Records from a collection
Start of Block

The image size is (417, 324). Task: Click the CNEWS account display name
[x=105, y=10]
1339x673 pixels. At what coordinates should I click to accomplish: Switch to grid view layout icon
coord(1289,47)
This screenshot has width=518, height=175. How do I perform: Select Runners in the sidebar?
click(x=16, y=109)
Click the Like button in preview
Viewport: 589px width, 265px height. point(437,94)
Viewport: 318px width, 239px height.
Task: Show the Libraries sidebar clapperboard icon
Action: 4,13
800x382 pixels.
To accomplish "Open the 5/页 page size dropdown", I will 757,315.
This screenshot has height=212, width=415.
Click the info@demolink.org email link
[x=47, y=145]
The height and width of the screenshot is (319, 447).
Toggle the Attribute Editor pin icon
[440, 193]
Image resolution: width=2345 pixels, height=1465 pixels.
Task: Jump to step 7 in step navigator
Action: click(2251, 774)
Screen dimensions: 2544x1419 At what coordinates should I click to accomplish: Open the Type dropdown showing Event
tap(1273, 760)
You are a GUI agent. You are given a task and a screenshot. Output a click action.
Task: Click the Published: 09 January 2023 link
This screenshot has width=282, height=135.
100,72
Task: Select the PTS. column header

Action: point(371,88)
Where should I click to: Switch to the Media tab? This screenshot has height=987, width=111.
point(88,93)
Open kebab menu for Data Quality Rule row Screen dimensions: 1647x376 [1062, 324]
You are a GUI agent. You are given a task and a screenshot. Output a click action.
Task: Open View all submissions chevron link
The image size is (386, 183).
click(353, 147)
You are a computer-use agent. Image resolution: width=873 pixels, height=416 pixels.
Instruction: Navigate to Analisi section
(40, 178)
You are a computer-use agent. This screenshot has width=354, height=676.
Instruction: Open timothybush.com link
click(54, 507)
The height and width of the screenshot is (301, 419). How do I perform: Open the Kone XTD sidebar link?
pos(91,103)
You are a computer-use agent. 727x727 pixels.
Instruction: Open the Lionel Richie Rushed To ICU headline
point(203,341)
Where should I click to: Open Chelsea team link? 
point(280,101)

End of Block

■ How to complete this task:
In full and word for word, reproduce the data above.

■ Solution to the exercise:
The image size is (417, 324). Task: Click the CNEWS account display name
[x=105, y=10]
1339x673 pixels. At what coordinates should I click to accomplish: Switch to grid view layout icon
coord(1289,47)
This screenshot has width=518, height=175. How do I perform: Select Runners in the sidebar?
click(x=16, y=109)
Click the Like button in preview
Viewport: 589px width, 265px height. point(437,94)
Viewport: 318px width, 239px height.
Task: Show the Libraries sidebar clapperboard icon
Action: 4,13
800x382 pixels.
To accomplish "Open the 5/页 page size dropdown", I will 757,315.
This screenshot has height=212, width=415.
Click the info@demolink.org email link
[x=47, y=145]
The height and width of the screenshot is (319, 447).
Toggle the Attribute Editor pin icon
[440, 193]
Image resolution: width=2345 pixels, height=1465 pixels.
Task: Jump to step 7 in step navigator
Action: click(2251, 774)
Screen dimensions: 2544x1419 At what coordinates should I click to accomplish: Open the Type dropdown showing Event
tap(1273, 760)
You are a GUI agent. You are given a task and a screenshot. Output a click action.
Task: Click the Published: 09 January 2023 link
This screenshot has width=282, height=135.
100,72
Task: Select the PTS. column header

Action: point(371,88)
Where should I click to: Switch to the Media tab? This screenshot has height=987, width=111.
point(88,93)
Open kebab menu for Data Quality Rule row Screen dimensions: 1647x376 [1062, 324]
You are a GUI agent. You are given a task and a screenshot. Output a click action.
Task: Open View all submissions chevron link
The image size is (386, 183).
click(353, 147)
You are a computer-use agent. Image resolution: width=873 pixels, height=416 pixels.
Instruction: Navigate to Analisi section
(40, 178)
You are a computer-use agent. This screenshot has width=354, height=676.
Instruction: Open timothybush.com link
click(54, 507)
The height and width of the screenshot is (301, 419). How do I perform: Open the Kone XTD sidebar link?
pos(91,103)
You are a computer-use agent. 727x727 pixels.
Instruction: Open the Lionel Richie Rushed To ICU headline
point(203,341)
Where should I click to: Open Chelsea team link? 
point(280,101)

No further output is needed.